- _Input data_:
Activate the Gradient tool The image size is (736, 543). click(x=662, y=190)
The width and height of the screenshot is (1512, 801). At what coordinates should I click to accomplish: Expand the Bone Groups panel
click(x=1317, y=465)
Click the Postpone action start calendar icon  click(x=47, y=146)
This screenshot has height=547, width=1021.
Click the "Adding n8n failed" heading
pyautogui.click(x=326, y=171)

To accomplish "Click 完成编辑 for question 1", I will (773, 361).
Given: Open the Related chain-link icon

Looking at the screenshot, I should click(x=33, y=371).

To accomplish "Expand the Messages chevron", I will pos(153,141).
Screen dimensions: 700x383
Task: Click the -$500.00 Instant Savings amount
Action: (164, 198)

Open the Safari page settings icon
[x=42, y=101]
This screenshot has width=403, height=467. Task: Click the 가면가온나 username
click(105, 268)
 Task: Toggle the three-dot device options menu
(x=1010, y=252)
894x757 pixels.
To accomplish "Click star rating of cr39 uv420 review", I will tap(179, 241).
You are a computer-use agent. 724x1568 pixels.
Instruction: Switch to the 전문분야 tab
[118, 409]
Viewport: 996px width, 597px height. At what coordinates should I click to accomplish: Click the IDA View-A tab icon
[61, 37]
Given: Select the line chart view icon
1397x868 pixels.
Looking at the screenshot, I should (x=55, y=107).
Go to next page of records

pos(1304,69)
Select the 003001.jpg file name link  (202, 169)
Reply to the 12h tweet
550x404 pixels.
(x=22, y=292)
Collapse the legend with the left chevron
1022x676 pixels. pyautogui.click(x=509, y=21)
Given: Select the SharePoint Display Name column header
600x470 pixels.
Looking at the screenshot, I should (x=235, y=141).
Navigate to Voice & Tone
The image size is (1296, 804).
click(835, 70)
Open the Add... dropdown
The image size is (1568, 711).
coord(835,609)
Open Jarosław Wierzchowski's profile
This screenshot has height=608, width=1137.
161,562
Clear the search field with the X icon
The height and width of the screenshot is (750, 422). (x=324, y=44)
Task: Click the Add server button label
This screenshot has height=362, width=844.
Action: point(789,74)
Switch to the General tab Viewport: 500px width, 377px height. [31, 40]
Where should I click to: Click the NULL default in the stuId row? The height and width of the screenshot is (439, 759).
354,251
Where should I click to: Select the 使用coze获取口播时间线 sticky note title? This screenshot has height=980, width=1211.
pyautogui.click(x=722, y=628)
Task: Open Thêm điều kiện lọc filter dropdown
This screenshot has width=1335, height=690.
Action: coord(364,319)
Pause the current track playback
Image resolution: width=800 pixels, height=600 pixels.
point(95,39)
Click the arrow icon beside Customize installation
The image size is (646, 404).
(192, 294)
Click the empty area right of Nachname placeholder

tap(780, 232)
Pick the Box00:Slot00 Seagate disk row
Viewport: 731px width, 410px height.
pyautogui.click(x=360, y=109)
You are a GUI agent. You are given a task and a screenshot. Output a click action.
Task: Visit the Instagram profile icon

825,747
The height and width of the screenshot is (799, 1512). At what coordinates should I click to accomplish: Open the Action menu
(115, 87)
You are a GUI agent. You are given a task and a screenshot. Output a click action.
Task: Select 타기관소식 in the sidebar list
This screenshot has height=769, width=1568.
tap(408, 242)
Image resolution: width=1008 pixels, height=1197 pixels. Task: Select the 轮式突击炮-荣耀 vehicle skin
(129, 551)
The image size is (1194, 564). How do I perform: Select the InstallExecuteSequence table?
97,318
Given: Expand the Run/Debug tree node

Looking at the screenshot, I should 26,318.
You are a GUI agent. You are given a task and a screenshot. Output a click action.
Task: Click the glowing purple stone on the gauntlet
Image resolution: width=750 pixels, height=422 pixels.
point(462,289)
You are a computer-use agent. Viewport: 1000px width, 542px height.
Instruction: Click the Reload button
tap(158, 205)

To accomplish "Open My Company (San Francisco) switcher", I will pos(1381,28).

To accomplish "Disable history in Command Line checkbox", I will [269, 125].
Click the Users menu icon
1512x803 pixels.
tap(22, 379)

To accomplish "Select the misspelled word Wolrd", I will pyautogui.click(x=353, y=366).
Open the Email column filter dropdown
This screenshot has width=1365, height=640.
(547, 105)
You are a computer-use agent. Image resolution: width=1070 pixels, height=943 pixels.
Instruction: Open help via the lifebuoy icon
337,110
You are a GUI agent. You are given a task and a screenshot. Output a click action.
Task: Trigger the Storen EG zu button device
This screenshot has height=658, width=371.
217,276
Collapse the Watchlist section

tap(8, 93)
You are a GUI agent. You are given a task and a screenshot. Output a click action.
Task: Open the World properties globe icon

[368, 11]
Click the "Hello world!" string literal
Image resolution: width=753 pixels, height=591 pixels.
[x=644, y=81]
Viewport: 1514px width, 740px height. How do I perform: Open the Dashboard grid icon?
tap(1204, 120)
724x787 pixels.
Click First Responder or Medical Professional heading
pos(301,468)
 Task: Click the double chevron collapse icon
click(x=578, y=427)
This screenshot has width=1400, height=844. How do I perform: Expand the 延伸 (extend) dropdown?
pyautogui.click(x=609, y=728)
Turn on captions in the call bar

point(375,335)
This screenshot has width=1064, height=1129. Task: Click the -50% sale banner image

- _What to do_: Total lines holding "computer" in the records: report this figure alone.

- _Answer to this problem_: 3